Carriage Trade artist and curator Peter Scott started planning “Everybody Dies!” over a year ago, but it couldn’t be more relevant – not just because of its focus on mortality and racial injustice, but because it so adeptly evokes a mind that can’t understand what’s right in front of it.
WILL HEINRICH
Mernet Larsen
Until January 23rd. James Cohan, 48 Walker Street, Manhattan; 212-714-9500, jamescohan.com.
Figurative painting seems to be everywhere at times, as its two-decade renaissance shows no signs of deterioration. Mernet Larsen has been making stylized and mysterious representational paintings since the beginning of the current wave, but only made her New York gallery debut in 2012 (at the age of 72). It is gratifying to see that it continues to fall due.

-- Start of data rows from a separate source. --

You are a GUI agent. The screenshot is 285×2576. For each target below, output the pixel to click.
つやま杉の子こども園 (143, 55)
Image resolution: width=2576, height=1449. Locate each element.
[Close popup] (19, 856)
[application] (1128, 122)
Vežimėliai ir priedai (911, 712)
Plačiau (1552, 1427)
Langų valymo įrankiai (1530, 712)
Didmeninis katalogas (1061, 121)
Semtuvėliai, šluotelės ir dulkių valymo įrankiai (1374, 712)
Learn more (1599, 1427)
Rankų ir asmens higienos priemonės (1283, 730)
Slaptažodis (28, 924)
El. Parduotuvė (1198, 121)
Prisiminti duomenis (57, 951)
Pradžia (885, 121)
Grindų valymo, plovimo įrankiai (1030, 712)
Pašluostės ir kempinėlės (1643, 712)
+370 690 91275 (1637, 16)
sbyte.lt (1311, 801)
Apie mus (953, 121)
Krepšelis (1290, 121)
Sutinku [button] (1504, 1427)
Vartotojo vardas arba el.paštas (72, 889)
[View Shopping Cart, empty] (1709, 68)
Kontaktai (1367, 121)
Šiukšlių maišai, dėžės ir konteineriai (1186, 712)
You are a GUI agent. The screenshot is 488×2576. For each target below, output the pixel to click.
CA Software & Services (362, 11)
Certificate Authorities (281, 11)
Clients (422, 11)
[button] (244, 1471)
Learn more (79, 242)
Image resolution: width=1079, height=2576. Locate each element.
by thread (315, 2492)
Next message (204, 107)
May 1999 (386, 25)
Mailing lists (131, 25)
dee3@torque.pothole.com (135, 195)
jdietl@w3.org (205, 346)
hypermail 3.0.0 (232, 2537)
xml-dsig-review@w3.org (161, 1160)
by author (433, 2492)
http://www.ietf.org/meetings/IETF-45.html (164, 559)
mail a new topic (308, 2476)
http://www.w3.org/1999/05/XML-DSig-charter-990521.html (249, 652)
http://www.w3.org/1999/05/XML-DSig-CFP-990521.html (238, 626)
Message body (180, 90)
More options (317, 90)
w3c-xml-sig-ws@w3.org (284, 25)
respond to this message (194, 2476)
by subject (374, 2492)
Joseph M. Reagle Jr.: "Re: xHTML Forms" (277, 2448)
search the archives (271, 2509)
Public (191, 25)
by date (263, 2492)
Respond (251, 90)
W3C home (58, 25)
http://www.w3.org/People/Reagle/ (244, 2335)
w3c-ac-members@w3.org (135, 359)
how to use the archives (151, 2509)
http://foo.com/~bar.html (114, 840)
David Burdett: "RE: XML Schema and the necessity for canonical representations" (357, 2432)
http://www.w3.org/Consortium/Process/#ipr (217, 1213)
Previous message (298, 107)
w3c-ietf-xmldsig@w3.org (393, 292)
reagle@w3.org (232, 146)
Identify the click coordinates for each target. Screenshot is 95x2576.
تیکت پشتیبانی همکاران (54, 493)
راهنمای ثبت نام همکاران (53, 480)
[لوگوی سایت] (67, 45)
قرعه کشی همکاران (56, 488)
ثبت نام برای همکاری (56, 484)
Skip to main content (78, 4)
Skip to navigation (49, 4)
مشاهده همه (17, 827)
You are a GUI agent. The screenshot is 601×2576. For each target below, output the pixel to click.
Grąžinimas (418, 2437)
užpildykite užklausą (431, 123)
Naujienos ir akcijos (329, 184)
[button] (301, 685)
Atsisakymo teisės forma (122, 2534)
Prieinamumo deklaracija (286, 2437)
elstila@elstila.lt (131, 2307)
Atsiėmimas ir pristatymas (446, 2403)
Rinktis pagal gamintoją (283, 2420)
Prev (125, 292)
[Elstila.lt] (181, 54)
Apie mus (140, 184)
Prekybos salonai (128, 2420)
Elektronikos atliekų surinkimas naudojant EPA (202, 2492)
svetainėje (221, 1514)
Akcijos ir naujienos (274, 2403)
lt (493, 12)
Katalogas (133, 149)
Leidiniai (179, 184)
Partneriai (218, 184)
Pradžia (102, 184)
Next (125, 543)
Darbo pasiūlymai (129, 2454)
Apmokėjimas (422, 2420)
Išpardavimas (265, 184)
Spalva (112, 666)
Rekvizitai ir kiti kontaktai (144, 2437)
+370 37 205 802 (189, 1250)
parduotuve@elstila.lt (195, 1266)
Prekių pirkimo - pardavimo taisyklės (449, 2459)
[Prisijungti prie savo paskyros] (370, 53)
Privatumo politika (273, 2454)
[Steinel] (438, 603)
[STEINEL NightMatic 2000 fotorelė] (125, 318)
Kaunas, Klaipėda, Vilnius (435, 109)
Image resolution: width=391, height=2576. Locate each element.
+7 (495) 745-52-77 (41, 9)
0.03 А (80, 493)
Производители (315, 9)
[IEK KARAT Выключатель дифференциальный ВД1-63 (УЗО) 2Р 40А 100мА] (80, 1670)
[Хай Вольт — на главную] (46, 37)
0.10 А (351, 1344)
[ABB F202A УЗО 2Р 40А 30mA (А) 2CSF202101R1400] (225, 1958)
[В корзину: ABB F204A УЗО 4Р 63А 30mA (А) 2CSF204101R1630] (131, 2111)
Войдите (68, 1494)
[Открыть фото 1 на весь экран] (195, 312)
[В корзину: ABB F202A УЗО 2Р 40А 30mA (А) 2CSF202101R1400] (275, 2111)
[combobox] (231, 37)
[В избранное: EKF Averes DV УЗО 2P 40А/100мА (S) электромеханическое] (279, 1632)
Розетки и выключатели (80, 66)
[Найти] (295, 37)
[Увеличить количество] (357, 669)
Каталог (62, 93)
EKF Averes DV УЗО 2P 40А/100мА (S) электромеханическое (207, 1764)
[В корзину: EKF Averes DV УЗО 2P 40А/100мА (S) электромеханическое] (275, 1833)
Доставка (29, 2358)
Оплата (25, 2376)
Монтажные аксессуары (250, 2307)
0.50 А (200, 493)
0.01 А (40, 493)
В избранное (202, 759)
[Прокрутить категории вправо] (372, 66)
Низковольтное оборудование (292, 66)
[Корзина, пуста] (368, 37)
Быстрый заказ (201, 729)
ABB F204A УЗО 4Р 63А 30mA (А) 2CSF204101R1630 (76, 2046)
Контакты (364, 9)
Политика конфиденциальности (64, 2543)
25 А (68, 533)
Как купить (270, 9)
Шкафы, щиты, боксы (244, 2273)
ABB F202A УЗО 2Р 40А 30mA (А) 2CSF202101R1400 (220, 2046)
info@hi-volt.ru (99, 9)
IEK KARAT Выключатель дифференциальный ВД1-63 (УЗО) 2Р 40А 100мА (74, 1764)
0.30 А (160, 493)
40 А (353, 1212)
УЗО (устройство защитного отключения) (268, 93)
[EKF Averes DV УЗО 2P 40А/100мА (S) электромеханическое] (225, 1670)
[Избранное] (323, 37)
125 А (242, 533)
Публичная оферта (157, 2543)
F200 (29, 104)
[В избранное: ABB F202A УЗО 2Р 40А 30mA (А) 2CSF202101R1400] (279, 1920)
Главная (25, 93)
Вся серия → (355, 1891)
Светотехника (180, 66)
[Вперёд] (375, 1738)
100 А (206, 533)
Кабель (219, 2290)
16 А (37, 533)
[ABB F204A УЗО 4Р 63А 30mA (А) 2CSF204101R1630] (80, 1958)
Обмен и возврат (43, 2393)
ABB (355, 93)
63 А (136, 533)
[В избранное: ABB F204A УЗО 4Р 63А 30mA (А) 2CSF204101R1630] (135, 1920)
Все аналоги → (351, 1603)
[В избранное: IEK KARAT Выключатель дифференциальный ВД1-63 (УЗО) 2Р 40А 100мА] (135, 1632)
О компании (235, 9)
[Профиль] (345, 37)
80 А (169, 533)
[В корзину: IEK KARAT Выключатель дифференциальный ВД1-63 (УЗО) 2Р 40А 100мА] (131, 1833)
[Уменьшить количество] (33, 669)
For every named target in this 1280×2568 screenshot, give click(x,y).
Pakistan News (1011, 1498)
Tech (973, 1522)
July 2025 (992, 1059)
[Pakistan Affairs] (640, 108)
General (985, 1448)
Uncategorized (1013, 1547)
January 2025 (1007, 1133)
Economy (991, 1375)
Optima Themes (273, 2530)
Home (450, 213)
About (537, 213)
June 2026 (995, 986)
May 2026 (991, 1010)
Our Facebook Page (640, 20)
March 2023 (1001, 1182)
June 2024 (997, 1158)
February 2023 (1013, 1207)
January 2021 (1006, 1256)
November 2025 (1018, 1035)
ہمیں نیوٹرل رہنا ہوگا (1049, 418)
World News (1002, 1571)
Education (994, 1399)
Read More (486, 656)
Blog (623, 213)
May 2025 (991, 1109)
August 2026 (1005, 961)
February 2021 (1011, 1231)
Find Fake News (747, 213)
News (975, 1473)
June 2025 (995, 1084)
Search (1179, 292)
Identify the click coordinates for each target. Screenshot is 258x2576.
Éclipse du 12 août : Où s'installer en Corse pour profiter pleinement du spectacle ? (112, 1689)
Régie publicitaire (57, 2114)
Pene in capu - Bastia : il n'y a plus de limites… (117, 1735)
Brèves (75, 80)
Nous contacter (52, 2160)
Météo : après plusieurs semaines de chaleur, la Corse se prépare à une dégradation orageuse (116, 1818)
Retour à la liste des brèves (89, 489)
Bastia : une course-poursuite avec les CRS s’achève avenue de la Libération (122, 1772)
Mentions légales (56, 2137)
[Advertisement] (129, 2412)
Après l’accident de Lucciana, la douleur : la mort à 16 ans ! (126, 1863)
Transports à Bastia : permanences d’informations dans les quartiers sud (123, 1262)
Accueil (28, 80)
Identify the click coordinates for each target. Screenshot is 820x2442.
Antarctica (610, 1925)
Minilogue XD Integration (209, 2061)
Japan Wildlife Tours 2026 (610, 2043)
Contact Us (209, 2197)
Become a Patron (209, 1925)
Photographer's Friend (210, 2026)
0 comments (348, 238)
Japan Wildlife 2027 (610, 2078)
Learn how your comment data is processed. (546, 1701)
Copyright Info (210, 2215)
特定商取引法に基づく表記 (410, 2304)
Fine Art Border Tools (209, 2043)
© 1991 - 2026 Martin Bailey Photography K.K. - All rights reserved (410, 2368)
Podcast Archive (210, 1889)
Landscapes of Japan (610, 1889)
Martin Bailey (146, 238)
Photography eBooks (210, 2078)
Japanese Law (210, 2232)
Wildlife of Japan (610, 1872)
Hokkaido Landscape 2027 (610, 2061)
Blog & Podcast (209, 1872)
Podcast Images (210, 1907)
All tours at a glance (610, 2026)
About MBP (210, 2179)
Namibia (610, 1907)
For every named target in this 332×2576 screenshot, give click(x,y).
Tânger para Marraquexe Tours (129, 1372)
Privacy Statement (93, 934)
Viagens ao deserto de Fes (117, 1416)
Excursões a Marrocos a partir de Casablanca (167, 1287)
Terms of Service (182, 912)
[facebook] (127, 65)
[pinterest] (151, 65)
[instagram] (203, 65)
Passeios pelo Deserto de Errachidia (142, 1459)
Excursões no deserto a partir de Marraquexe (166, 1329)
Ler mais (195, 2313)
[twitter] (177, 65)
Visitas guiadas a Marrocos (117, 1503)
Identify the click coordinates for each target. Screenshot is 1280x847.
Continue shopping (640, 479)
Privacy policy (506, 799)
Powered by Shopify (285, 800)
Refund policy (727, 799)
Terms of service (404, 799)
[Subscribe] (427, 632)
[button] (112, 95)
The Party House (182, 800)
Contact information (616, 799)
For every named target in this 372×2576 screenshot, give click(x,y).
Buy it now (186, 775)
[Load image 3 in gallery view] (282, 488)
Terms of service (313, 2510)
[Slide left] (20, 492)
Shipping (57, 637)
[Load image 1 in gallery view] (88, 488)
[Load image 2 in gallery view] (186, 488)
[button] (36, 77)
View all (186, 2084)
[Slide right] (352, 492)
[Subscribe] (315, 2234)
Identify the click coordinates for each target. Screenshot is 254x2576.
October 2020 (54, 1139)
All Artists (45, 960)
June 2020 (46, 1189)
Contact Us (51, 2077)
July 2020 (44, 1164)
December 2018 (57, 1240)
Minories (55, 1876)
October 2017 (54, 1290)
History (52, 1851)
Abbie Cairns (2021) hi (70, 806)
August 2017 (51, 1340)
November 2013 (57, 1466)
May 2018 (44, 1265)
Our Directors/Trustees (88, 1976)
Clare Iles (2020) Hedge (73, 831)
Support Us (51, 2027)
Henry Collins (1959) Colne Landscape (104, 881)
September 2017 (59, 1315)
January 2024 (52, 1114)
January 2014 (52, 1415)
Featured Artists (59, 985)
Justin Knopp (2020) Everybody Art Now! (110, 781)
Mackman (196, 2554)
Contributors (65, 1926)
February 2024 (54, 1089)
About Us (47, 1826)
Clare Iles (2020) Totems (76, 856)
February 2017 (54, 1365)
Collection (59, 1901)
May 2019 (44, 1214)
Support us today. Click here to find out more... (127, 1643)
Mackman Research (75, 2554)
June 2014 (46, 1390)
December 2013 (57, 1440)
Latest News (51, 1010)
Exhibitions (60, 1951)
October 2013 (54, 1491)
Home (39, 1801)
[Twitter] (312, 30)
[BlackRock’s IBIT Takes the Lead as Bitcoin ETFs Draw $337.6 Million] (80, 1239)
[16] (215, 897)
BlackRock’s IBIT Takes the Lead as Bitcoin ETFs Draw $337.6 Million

The new works in the current exhibition (which can be seen in the gallery and online) originate from the suprematist and constructivist compositions of the Russian artist El Lissitzky. Ms. Larsen takes Lissitzky’s abstract forms and transforms them into realistic paintings that are filled with block-like, geometric figures that have strange spatial relationships to each other and to the world around them. The resulting scenes are cryptic, but also funny (a rooster is handed over to a monk), threatening (a man on the beach with a gun), or cosmic (an astronaut swimming in front of a planet). She enhances the feeling of creepiness by using a muted color palette and mixing perspectives.
An excellent example, “Intersection (after El Lissitzky)” (2020), shows a man in a wheelchair walking a dog. The pair is as angular as the sidewalk that runs beneath them and protrudes as a flat background. From the title intersection, a more structured scene of a truck driving down a freeway and birds flying over a field appears to appear through beams of refracted light. The man watches it almost like a painting. For the gallery owner, the whole worldly moment becomes unfamiliar and metaphysical, like a look at reality that explodes from within.